Plaintiff argues that Defendant's actions were willful and therefore subject to 15 U.S.C. § 1117(c). "Willfulness can be established by evidence of knowing conduct or by evidence that the defendant acted with an aura of indifference to plaintiff's rights-in other words, that the defendant willfully blinded himself to facts that would put him on notice that he was infringing another's trademarks, having cause to suspect it." Philip Morris USA Inc. v. Liu, 489 F.Supp.2d 1119, 1123 (C.D.Cal.2007) (internal quotation marks and citation omitted).

Here, Plaintiff alleges that Defendant "acts constitute willful, deliberate and intentional infringement of Plaintiff's federally registered trademarks for the TEFLON§ mark in violation of § 32 (1) of the Lanham Act (15 U.S.C. § 1114(1))." [ See Complaint at § 30.] An allegation of willful trademark infringement is deemed true on default. Derek Andrew, Inc. v. Poof Apparel Corp., 528 F.3d 696, 698 (9th Cir. 2008). Furthermore, after Plaintiff filed this lawsuit, Defendant continued to infringe upon Plaintiff's marks. [Bates Decl. § 9.] Accordingly, the Court holds that Defendant's infringement upon Plaintiff's marks was willful.

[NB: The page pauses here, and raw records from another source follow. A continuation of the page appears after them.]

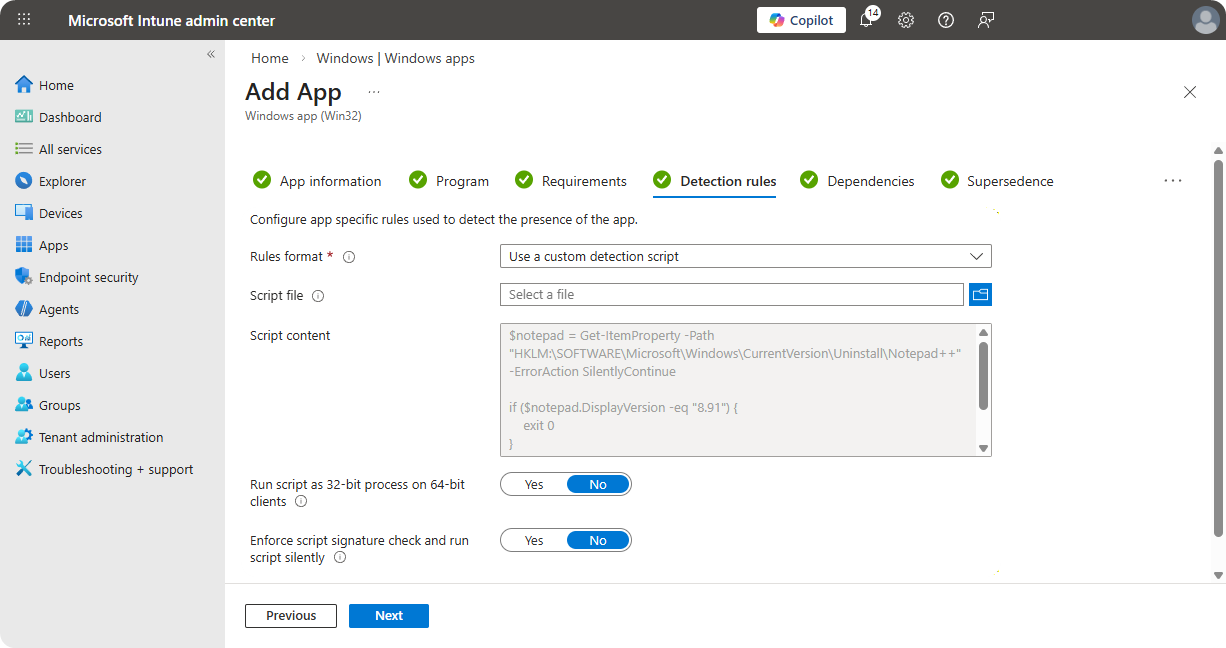Image resolution: width=1226 pixels, height=648 pixels.
Task: Click the Select a file input field
Action: coord(731,294)

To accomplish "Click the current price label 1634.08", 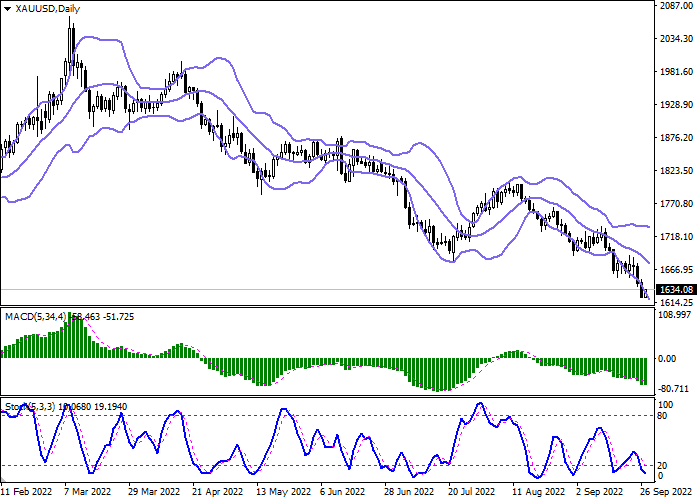I will (x=677, y=290).
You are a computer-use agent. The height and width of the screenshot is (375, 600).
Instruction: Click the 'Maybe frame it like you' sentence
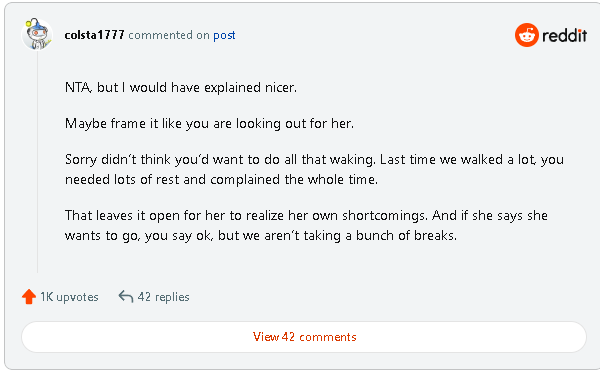(x=209, y=124)
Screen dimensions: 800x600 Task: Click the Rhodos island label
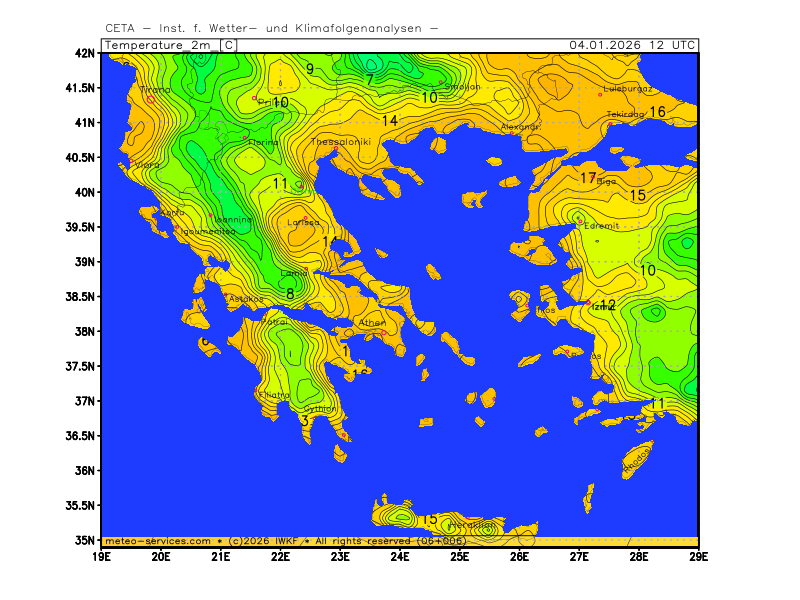pyautogui.click(x=637, y=460)
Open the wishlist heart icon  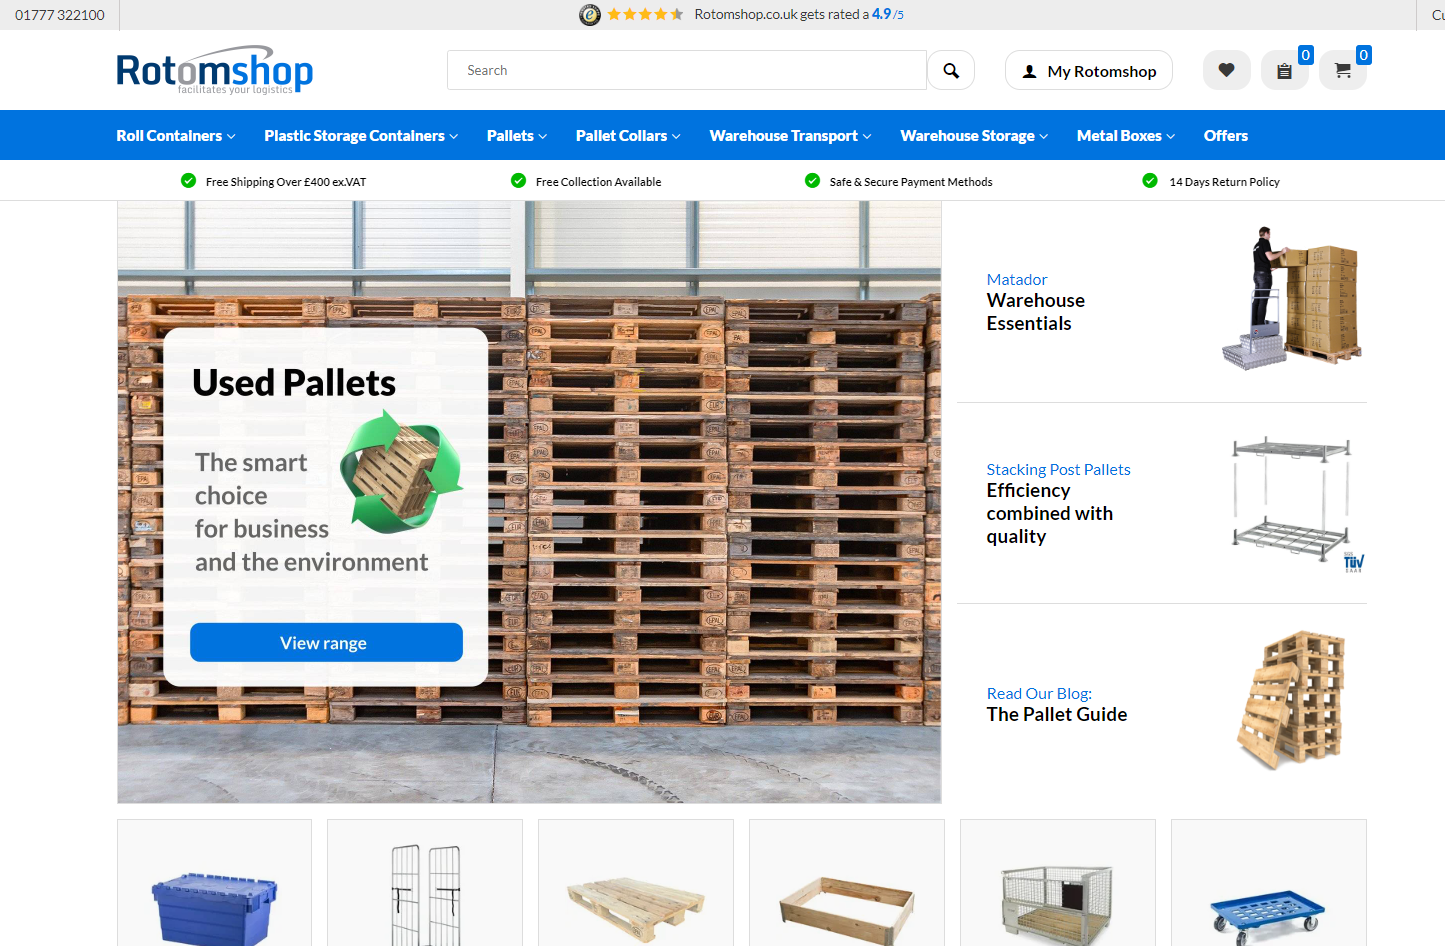click(x=1226, y=70)
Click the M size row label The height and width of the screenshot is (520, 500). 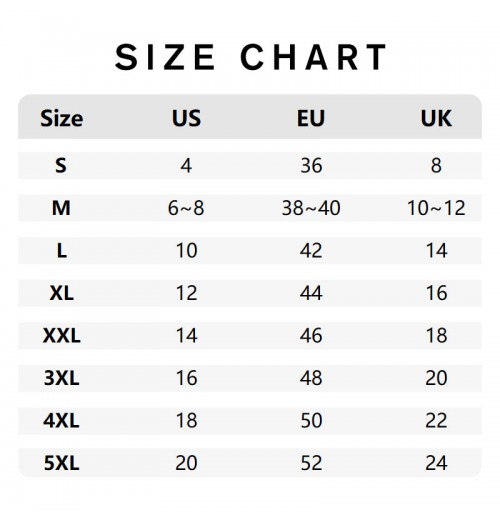[61, 208]
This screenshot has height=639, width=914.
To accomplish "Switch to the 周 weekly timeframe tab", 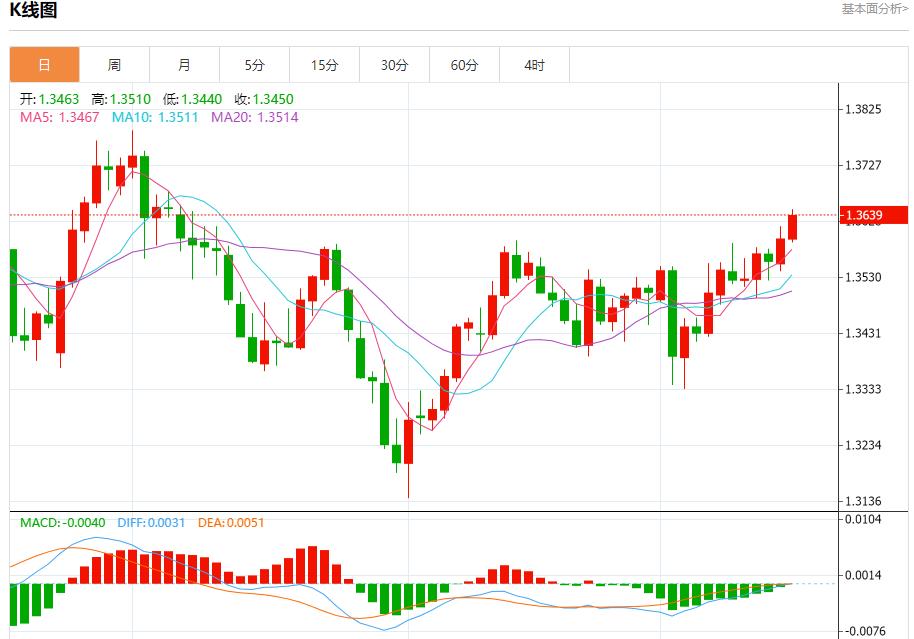I will click(x=114, y=64).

District courts have discretion in determining the amount of statutory damages, subject only to the statutory minimum and maximum. 15 U.S.C. § 1117(c)(1) (providing for a minimum of $1, 000 and a maximum of $200, 000 "as the court considers just"); see Harris v. Emus Records Corp., 734 F.2d 1329, 1335 (9 th Cir. 1984) (interpreting 17 U.S.C. § 504(c), a similarly-worded copyright infringement provision, and concluding that district courts have "wide discretion in determining the amount of statutory damages to be awarded, constrained only by the specified maxima and minima.").

A finding of willfulness subjects a defendant to an enhanced statutory maximum of $2, 000, 000.00. 15 U.S.C. § 1117(c)(2). In Philip Morris, a district court awarded the statutory maximum of $1, 000, 000 for each of two separate trademark infringements by the defendant, for a total award of $2, 000, 000.00 where the defendant transported and unloaded counterfeit cigarettes and was willfully ignorant that the cigarettes infringed upon plaintiff's trademark.[3] Philip Morris, 489 F.Supp.2d at 1122-24.

Although Defendant's infringement of Plaintiff's trademark appears to be willful, the court declines to award $2, 000, 000 in statutory damages. Plaintiff has presented no evidence regarding the extent of sales and no evidence that Defendant sold infringing products to a wide market. Infringing products on Defendant's website range in price from $1.50 to $178.33. The court awards damages in the amount of $25, 000 per infringing product. Plaintiff has provided evidence of 21 different products bearing Plaintiff's TEFLON Mark. (Supplemental Decl. of Daniel J. Beitey in Support of Plaintiff's Application for Default Judgment and a Permanent Injunction § 5, Exh. C.) Thus, in total, the court awards damages to Plaintiff in the amount of $525, 000.

3. Costs

A plaintiff is entitled to recover "costs of the action" in trademark infringement actions. 15 U.S.C. § 1117(a)(3). Based upon Defendant's conduct in this case and the Court's conclusion that Defendants' actions were willful, the Court holds that Plaintiff is entitled to recover its costs incurred in bringing this action. See 15 U.S.C. § 1117(a). Plaintiff is to file a bill of costs following entry of default judgment. See C.D. Cal. L.R. 54-3.

IV. CONCLUSION

For the reasons set forth, the Court GRANTS Plaintiff's Application for Default Judgment and Permanent Injunction against Defendant Steven A. Drabek, an individual, doing business as Scientific Equipment of Houston. Plaintiff shall submit its bill of costs within fifteen days of entry of this order.